Data-centric is so yesterday!
I was talking to Dr Guy Bunker, SVP products at Clearswift, about BYOD and his content-aware gateways for web and email. So, I said, you’re effectively saying that since users will always get around traditional security, the best solution is to protect the content rather than simply attempt to restrict the user. “Essentially,” he answered, “that’s correct.”
Then, I suggested, we can place you squarely in the data-centric school of security thought?
Not really, he said. I prefer to think of us as information-centric. “Data-centric,” he said, “would indicate… well, it’s basically a blob of data, and there’s no understanding of the information that’s contained within that blob of data.”
Data is just bits and bytes. Knowledge, however, comes from understanding the information contained in those bits and bytes.
I’ll give you a simple example, he said. “If somebody sends your company an order, and in that order is a list of things they want to buy, and also information around their credit card details; well, as a lump of data it’s an order (which is good). But you might decide that some of that order will be fulfilled by third parties, so you send it out.
“But not understanding all of the information in it could then put you foul of something like PCI DSS where you are not allowed to send credit card information out to those third parties. So if you were to do traditional (data-centric) DLP then you can detect the credit card information and block the communication. That,” he said, “is taking a very data centric approach to security.”
It’s not good enough, because in blocking a very small amount of dangerous data you prevent the circulation of a larger amount of beneficial information: OK for security; not OK for business.

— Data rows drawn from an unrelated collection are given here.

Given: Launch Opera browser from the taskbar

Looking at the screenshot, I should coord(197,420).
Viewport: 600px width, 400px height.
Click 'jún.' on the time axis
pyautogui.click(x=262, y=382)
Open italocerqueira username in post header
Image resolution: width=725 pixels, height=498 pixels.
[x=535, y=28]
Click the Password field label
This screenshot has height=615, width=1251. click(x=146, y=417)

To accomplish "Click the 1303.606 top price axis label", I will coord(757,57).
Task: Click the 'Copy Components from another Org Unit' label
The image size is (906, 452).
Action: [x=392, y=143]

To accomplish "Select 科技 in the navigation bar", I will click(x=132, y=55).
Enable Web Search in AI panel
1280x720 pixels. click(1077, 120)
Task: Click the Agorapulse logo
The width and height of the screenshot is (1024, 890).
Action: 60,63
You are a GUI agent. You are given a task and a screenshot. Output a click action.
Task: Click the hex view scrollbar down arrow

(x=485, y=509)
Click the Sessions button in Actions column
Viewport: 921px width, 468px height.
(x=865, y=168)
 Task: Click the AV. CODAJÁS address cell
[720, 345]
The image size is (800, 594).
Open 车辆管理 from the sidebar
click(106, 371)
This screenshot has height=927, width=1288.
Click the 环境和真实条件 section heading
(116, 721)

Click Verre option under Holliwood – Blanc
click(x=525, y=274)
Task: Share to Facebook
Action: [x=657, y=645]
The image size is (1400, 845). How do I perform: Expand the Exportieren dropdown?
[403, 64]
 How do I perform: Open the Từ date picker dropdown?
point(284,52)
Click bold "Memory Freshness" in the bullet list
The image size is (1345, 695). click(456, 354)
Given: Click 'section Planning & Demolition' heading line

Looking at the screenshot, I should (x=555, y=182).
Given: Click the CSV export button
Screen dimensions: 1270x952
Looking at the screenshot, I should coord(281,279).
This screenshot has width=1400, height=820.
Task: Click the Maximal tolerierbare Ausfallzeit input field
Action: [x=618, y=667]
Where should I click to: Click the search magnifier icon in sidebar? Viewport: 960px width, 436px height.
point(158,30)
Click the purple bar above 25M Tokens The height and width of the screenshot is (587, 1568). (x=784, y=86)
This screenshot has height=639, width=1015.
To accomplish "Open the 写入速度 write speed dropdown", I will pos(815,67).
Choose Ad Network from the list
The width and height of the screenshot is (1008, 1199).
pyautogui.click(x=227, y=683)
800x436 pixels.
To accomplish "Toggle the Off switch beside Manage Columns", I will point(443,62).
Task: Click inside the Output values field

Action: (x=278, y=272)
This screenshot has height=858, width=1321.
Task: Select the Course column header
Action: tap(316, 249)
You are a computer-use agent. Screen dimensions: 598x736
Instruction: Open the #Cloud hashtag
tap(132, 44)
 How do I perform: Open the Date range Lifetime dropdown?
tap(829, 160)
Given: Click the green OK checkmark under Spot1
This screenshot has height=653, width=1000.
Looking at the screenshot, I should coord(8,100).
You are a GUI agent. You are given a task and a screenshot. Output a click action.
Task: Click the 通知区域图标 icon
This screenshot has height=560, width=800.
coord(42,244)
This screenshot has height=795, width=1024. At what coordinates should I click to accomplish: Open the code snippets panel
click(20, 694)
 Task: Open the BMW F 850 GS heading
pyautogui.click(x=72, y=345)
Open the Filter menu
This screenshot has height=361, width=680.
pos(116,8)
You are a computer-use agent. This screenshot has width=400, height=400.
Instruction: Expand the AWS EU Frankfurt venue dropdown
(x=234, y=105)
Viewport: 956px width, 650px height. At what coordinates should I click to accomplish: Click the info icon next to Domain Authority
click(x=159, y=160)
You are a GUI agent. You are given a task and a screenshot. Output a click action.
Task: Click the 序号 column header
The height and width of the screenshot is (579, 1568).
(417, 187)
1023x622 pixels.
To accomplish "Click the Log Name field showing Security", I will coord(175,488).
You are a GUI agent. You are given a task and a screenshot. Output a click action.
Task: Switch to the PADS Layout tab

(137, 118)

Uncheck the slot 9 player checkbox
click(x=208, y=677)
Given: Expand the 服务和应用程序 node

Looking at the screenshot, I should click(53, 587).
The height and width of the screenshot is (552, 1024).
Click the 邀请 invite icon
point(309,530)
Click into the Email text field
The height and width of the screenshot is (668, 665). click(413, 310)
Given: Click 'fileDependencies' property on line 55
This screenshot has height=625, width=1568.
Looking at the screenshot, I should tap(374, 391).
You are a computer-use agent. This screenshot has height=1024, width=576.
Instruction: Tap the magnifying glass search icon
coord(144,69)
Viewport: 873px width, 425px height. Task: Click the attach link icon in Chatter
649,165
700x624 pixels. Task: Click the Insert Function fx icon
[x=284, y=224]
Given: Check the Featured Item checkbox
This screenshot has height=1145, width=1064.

However, “if you go to the next level of granularity, and become information-centric, then you can start to be a bit smarter. You know that you’re not allowed to send credit card information out, but in fact all the other information is good. Why not, then, simply redact the credit card information and allow the rest?” You can only do that if you understand the information held within the data.
But he doesn’t stop there. “We’re not merely information centric, we’re information-in-context-centric. So if you’re sitting in-house behind all of your perimeter defences then your access to the information contained in the data will be at one level; but if you’re outside the perimeter sitting in a cyber cafe with an untrusted terminal on public WiFi, then the information that you should be presented with should be far more limited. It might be that you get to see the email including the credit card data when you’re in-house; but when you’re outside you get to see the email, but not the credit card. It’s all about becoming information-centric rather than just being data-centric – you need that extra level of granularity in order to maximise control of how much company information can be accessed by which users in what locations and contexts.”
That is being information-centric. Data-centric is so yesterday.